Few details have been released so far regarding a recent Justice Department settlement that requires Fairfax County Public Schools to repay the U.S. Department of Education $1 million. The school district stood accused of forging signatures on a five-year, $2.7 million grant it received in 2000. However, judging from what little information is available, the school system got off easy.
As The Examiner’s Lisa Gartner reported, the federal government initially wanted to impose multimillion-dollar damages and fines as allowed under the False Claims Act. But after eight years of negotiations, during which time county residents were kept completely in the dark, DOJ eventually agreed to limit the damages to $1 million, presumably because FCPS self-reported the fraud by an unnamed employee and suspended the Gaining Early Awareness and Readiness for Undergraduate Programs, or GEAR UP, grant before spending all the ill-gotten funds.

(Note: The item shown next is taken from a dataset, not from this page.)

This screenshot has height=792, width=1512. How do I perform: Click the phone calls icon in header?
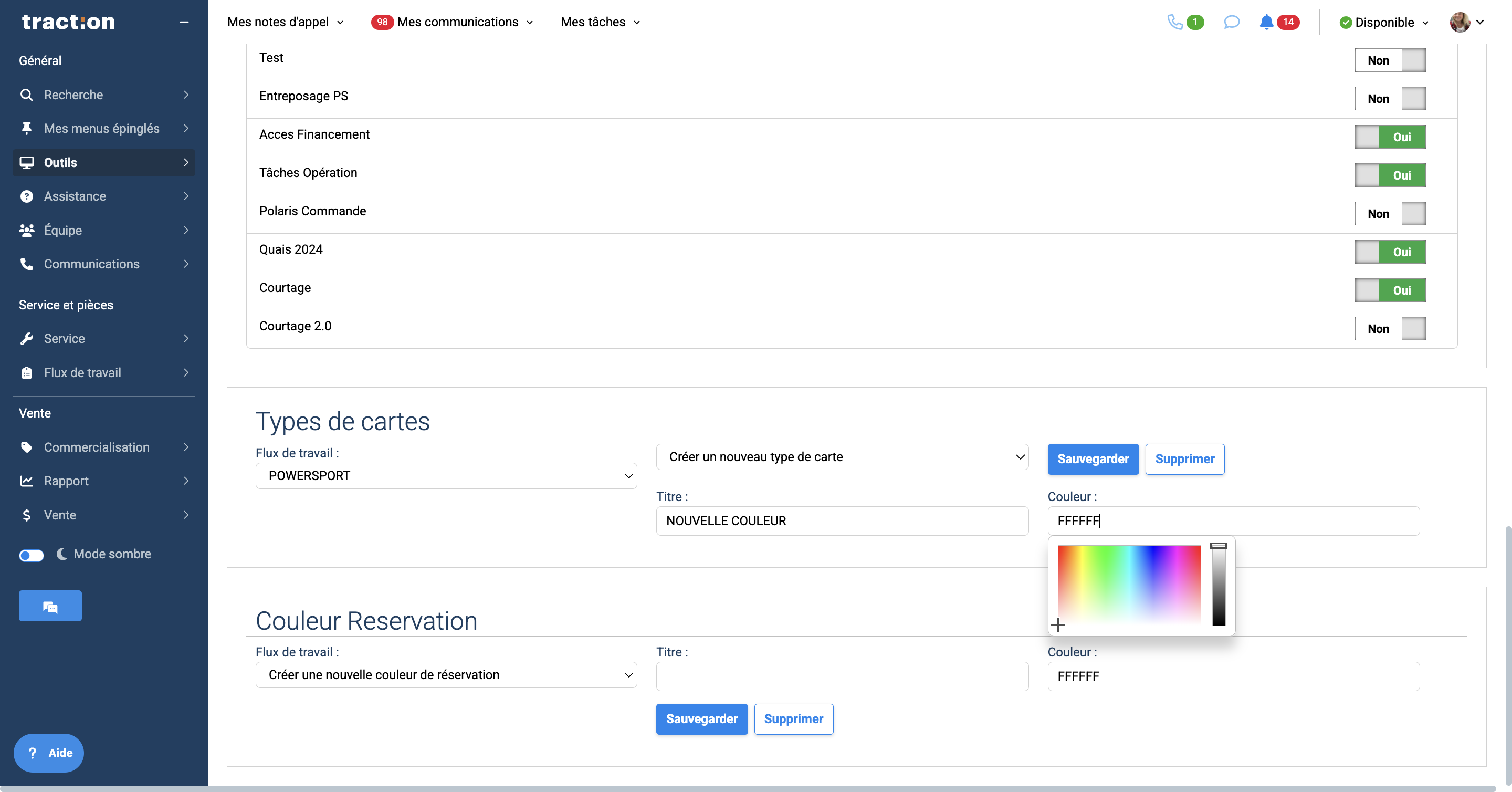[1174, 22]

But the settlement agreement raises more questions than it answers. FCPS says an internal audit uncovered the forged signatures in 2004, a year after the unnamed perpetrator had already left the school system. The forgery had been used to falsely convince the Education Department that FCPS had secured $2.9 million in matching funds from private companies — a condition of the grant.
Forgery and fraud against the federal government are both criminal acts, but there’s no mention of any legal action taken against the employee in question. An FCPS spokesman would not even disclose whether the anonymous employee left voluntarily or involuntarily. Why the secrecy?
And the numbers don’t add up, either. The GEAR UP grant was used to fund a mobile computer lab with 20 wireless computers and a full-time “Career Center specialist” at Glasgow Middle School, enabling 1,200 underprivileged children to research possible careers and then formulate specific academic goals to prepare for college and beyond. Glasgow also held several career days, inviting parents to come in and talk to students about their occupations.
These are laudable goals, but neither the Education Department nor FCPS explained why achieving them at just one Fairfax middle school would cost millions of dollars. FCPS contends that “all funds received by the grant were spent on student programs at Glasgow,” but doesn’t elaborate.
Elected members of the Fairfax School Board should ask school system employees these same questions, and then let Fairfax taxpayers, who have been stuck with the $1 million tab, know what really happened.